The first book I read was in 1991, borrowed from an NRI chartered accountant who was reading Alchemy of Finance." I read that book and it went over my head completely. I read Peter Lynch's classic books on stock markets. They were One Up on Walls Street and Beating the Street armed with that knowledge I bought a portfolio of stocks. In the year 1996, I finally read Intelligent Investor and Security Analysis of Graham and Dodd.

In the mean time, m y other businesses were booming and I drifted away from active investing after the Asian Financial crisis. To add to this there was the Ketan Parekh scam and a severe recession in India around the year 1999-2002. The general recession and tight credit cycle and falling margins made me exit my main business. The pressures of shutting down and winding down a business exposed me to the harsh limitations of the Indian system. Once again in 2003, I started looking at the markets again. When I started nibbling at stocks and used the Internet to find new resources. I decided to dig further and re-read the entire library of books that I had collected and kept seeking for maximum information on the fundamentals of economics, the boom-bust theory, the importance of interest rates and Central Banks. The beginning of a major bull run in all asset classes started in 2004.

I revisited my old portfolio made nearly 10 years ago and was amazed with the results that I as an amateur following Peter Lynch, Warren Buffet and Ben Graham generated. In 2006, I decided to become a full time investor when I called the coming of the gold boom, which commenced in 2003 and I realized that we were in for a multiyear bull market.

I was sure of the coming collapse in 2008. This collapse was triggered by the public issue of Reliance Power. I had begun teaching investing to few a people. The principle of Graham, Buffet, Philp Fisher, Carret and Peter Lynch was reinforced. This was the time I stumbled upon two characters, which changed my line of thinking fundamentally, one was Fredrich Von Hayek and the other was a Seventeenth century investor called Richard Cantillon.

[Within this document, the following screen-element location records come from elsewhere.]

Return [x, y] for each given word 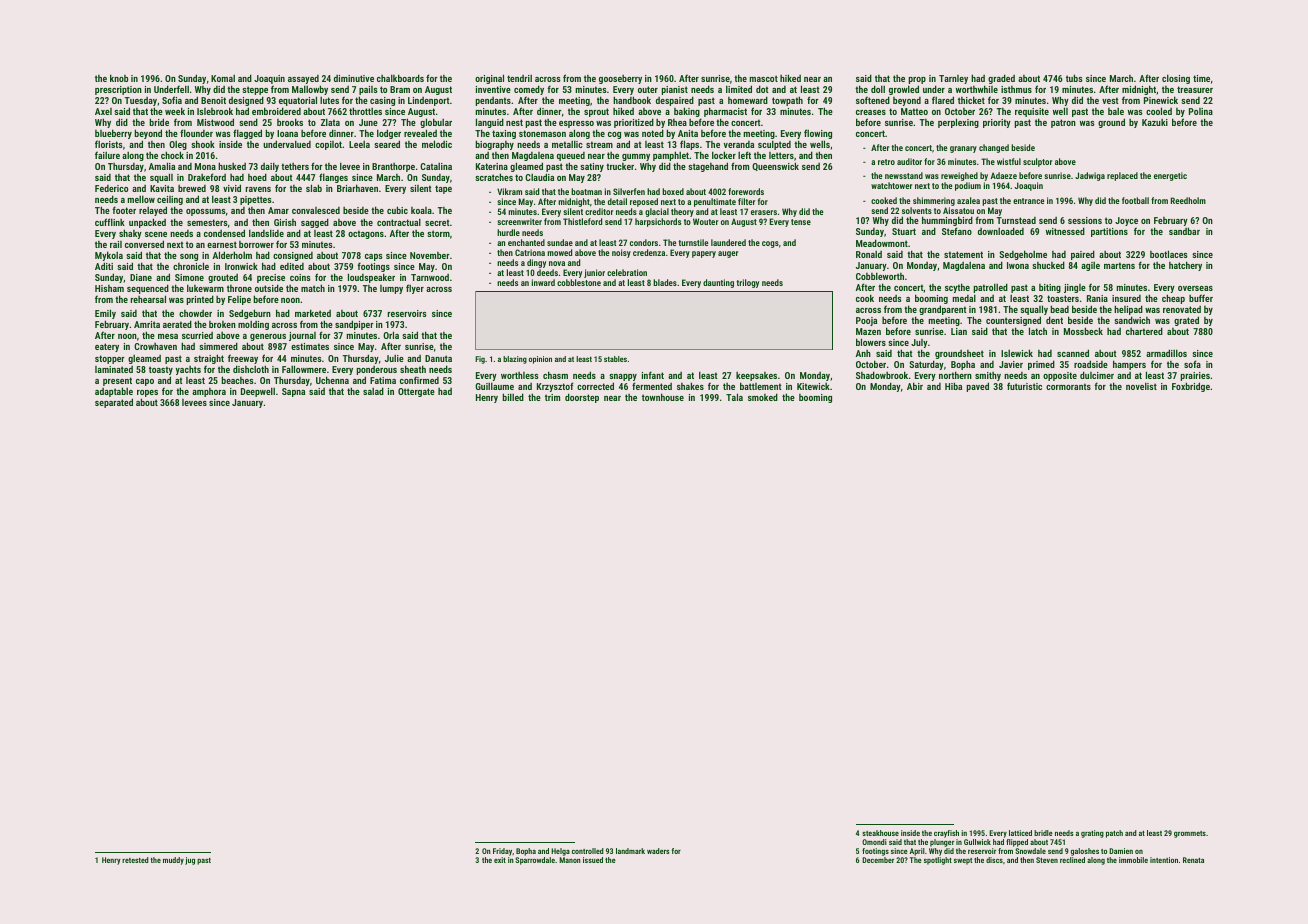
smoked [763, 397]
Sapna [293, 392]
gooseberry [620, 79]
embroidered [276, 111]
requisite [1032, 112]
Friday [502, 852]
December [878, 860]
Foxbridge [1191, 387]
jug [190, 861]
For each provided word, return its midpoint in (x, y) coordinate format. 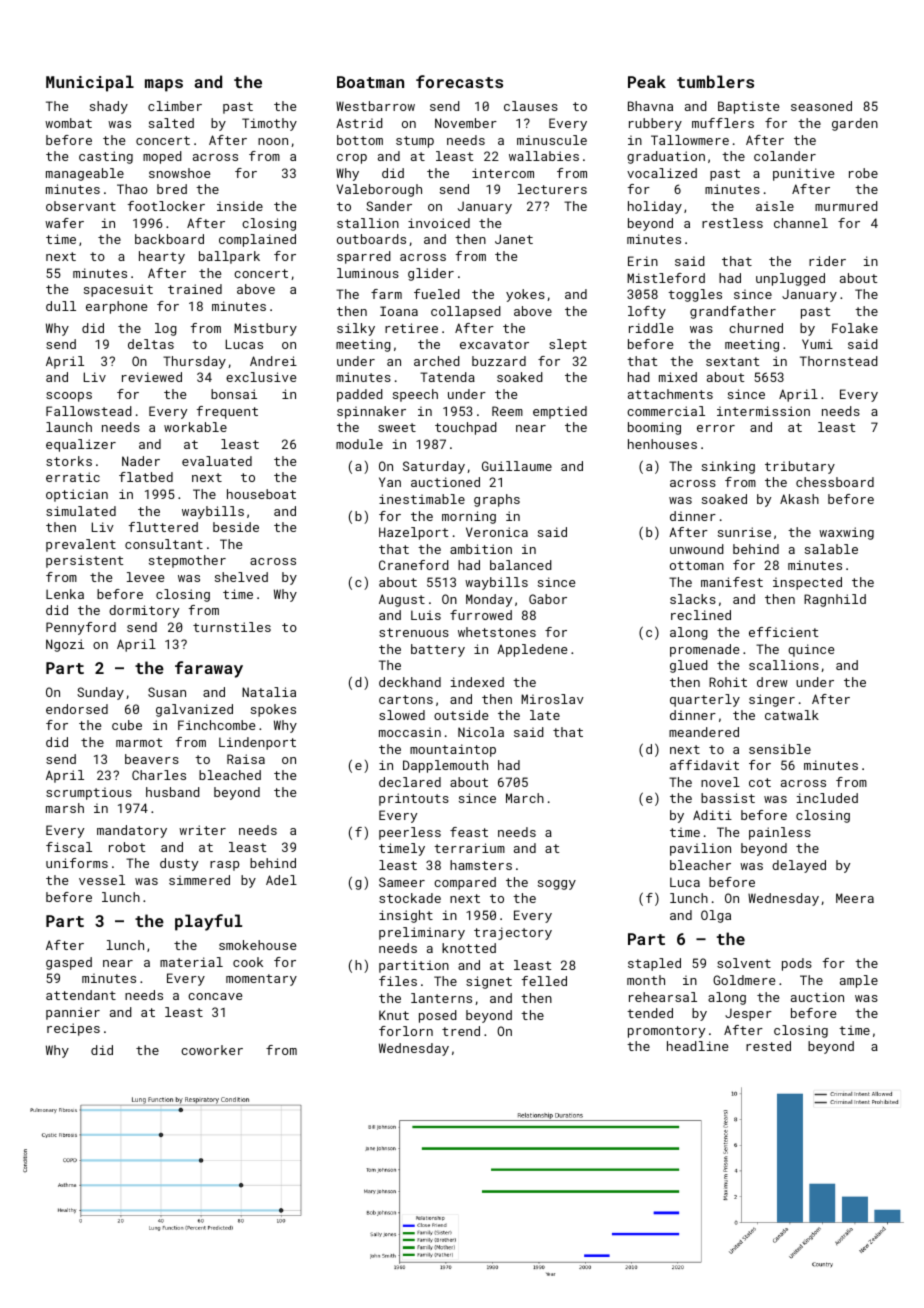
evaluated (217, 461)
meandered (704, 732)
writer (202, 830)
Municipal (90, 83)
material (191, 962)
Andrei (273, 361)
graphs (497, 500)
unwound (697, 549)
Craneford (414, 565)
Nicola (481, 732)
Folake (855, 328)
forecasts (459, 81)
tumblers (715, 81)
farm (386, 294)
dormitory (144, 611)
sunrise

Cantillon, was the first of the great investors who made money both in the boom of the Mississippi bubble and doubled his position during the bust by shorting the market all the way down. Little is known about him and the only surviving manuscript is an essay he wrote on how markets are organized. This was long before Adam Smith. There is a scholarly biography written by a Scottish professor on Cantillon which one must definitely read.

I saw the collapse coming when the stock market recovered in 2009 on Government stimulus after the elections, though I did not profit from this fully.